**TASK GOAL:**
From the first line to the last, print the data exactly.

**THE DATA:**
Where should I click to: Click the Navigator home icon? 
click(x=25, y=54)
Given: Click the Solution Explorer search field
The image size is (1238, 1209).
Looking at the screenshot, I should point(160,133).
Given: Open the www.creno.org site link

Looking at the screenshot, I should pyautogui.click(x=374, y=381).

**SOLUTION TO THE EXERCISE:**
Where should I click to: Click the Navigator home icon? 
click(x=25, y=54)
Given: Click the Solution Explorer search field
The image size is (1238, 1209).
Looking at the screenshot, I should point(160,133).
Given: Open the www.creno.org site link

Looking at the screenshot, I should pyautogui.click(x=374, y=381).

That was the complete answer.